_Task instructions_.
The full listing should be written out verbatim, and its images should be dropped.

_Information shown_.

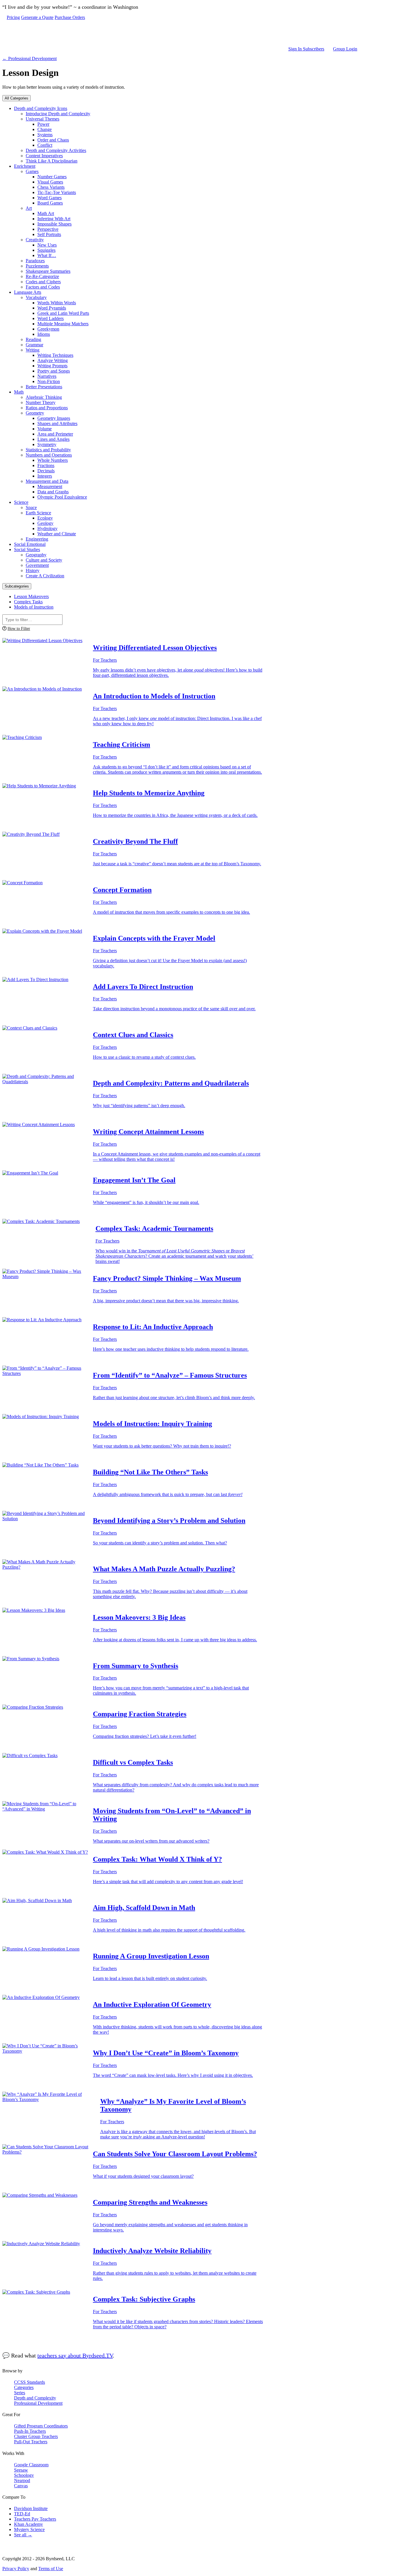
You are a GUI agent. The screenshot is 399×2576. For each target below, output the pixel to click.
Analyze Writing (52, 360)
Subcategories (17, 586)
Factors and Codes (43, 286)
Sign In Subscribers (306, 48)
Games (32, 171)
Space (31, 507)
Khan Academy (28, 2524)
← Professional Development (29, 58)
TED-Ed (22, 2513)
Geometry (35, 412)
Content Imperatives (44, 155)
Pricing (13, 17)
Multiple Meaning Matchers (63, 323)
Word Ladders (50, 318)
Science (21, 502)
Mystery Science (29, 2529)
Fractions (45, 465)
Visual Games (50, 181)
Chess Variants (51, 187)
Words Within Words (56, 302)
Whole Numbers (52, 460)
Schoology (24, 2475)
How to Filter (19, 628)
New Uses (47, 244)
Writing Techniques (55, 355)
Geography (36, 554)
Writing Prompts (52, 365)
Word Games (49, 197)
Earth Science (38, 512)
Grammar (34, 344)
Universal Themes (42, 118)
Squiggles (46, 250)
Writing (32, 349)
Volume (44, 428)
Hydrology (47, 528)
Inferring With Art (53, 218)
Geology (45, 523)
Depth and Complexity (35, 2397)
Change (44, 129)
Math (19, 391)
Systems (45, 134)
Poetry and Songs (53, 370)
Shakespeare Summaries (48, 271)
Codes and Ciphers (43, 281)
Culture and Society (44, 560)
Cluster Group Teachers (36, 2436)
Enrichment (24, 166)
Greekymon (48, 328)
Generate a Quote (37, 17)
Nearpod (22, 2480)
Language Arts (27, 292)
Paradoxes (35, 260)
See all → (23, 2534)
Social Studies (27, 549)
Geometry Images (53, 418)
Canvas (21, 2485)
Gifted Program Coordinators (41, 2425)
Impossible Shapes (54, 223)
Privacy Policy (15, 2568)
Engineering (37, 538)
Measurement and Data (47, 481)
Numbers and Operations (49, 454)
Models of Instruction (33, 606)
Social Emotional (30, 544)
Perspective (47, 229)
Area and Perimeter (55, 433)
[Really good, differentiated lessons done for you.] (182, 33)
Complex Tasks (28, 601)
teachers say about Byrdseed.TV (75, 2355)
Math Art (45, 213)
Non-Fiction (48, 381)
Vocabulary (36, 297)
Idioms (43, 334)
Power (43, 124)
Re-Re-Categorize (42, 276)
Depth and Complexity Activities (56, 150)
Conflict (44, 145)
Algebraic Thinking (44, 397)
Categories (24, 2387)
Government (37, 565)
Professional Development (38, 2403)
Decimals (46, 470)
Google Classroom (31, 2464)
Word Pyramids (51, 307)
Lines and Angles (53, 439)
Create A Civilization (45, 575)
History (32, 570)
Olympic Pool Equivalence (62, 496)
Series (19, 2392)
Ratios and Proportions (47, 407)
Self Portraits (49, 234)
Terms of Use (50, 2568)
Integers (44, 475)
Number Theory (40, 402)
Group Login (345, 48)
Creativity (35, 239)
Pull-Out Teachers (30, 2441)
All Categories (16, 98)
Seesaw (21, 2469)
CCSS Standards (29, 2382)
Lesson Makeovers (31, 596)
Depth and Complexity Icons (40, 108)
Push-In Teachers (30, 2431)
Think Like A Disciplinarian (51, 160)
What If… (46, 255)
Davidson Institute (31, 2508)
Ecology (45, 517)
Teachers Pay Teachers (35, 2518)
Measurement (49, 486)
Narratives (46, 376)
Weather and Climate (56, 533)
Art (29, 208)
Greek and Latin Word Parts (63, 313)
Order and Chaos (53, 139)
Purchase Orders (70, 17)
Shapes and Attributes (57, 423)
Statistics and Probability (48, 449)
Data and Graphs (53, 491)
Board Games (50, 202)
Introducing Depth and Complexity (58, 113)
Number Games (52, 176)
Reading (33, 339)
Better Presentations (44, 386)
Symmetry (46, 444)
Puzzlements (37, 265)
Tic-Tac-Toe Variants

_Final answer_.
You are a GUI agent. The screenshot is 399×2576. For each target below, output the pixel to click.
Analyze Writing (52, 360)
Subcategories (17, 586)
Factors and Codes (43, 286)
Sign In Subscribers (306, 48)
Games (32, 171)
Space (31, 507)
Khan Academy (28, 2524)
← Professional Development (29, 58)
TED-Ed (22, 2513)
Geometry (35, 412)
Content Imperatives (44, 155)
Pricing (13, 17)
Multiple Meaning Matchers (63, 323)
Word Ladders (50, 318)
Science (21, 502)
Mystery Science (29, 2529)
Fractions (45, 465)
Visual Games (50, 181)
Chess Variants (51, 187)
Words Within Words (56, 302)
Whole Numbers (52, 460)
Schoology (24, 2475)
How to Filter (19, 628)
New Uses (47, 244)
Writing Techniques (55, 355)
Geography (36, 554)
Writing Prompts (52, 365)
Word Games (49, 197)
Earth Science (38, 512)
Grammar (34, 344)
Universal Themes (42, 118)
Squiggles (46, 250)
Writing (32, 349)
Volume (44, 428)
Hydrology (47, 528)
Inferring With Art (53, 218)
Geology (45, 523)
Depth and Complexity (35, 2397)
Change (44, 129)
Math (19, 391)
Systems (45, 134)
Poetry and Songs (53, 370)
Shakespeare Summaries (48, 271)
Codes and Ciphers (43, 281)
Culture and Society (44, 560)
Cluster Group Teachers (36, 2436)
Enrichment (24, 166)
Greekymon (48, 328)
Generate a Quote (37, 17)
Nearpod (22, 2480)
Language Arts (27, 292)
Paradoxes (35, 260)
See all → (23, 2534)
Social Studies (27, 549)
Geometry Images (53, 418)
Canvas (21, 2485)
Gifted Program Coordinators (41, 2425)
Impossible Shapes (54, 223)
Privacy Policy (15, 2568)
Engineering (37, 538)
Measurement and Data (47, 481)
Numbers and Operations (49, 454)
Models of Instruction (33, 606)
Social Emotional (30, 544)
Perspective (47, 229)
Area and Perimeter (55, 433)
[Really good, differentiated lessons done for you.] (182, 33)
Complex Tasks (28, 601)
teachers say about Byrdseed.TV (75, 2355)
Math Art (45, 213)
Non-Fiction (48, 381)
Vocabulary (36, 297)
Idioms (43, 334)
Power (43, 124)
Re-Re-Categorize (42, 276)
Depth and Complexity Activities (56, 150)
Conflict (44, 145)
Algebraic Thinking (44, 397)
Categories (24, 2387)
Government (37, 565)
Professional Development (38, 2403)
Decimals (46, 470)
Google Classroom (31, 2464)
Word Pyramids (51, 307)
Lines and Angles (53, 439)
Create A Civilization (45, 575)
History (32, 570)
Olympic Pool Equivalence (62, 496)
Series (19, 2392)
Ratios and Proportions (47, 407)
Self Portraits (49, 234)
Terms of Use (50, 2568)
Integers (44, 475)
Number Theory (40, 402)
Group Login (345, 48)
Creativity (35, 239)
Pull-Out Teachers (30, 2441)
All Categories (16, 98)
Seesaw (21, 2469)
CCSS Standards (29, 2382)
Lesson Makeovers (31, 596)
Depth and Complexity Icons (40, 108)
Push-In Teachers (30, 2431)
Think Like A Disciplinarian (51, 160)
What If… (46, 255)
Davidson Institute (31, 2508)
Ecology (45, 517)
Teachers Pay Teachers (35, 2518)
Measurement (49, 486)
Narratives (46, 376)
Weather and Climate (56, 533)
Art (29, 208)
Greek and Latin Word Parts (63, 313)
Order and Chaos (53, 139)
Purchase Orders (70, 17)
Shapes and Attributes (57, 423)
Statistics and Probability (48, 449)
Data and Graphs (53, 491)
Board Games (50, 202)
Introducing Depth and Complexity (58, 113)
Number Games (52, 176)
Reading (33, 339)
Better Presentations (44, 386)
Symmetry (46, 444)
Puzzlements (37, 265)
Tic-Tac-Toe Variants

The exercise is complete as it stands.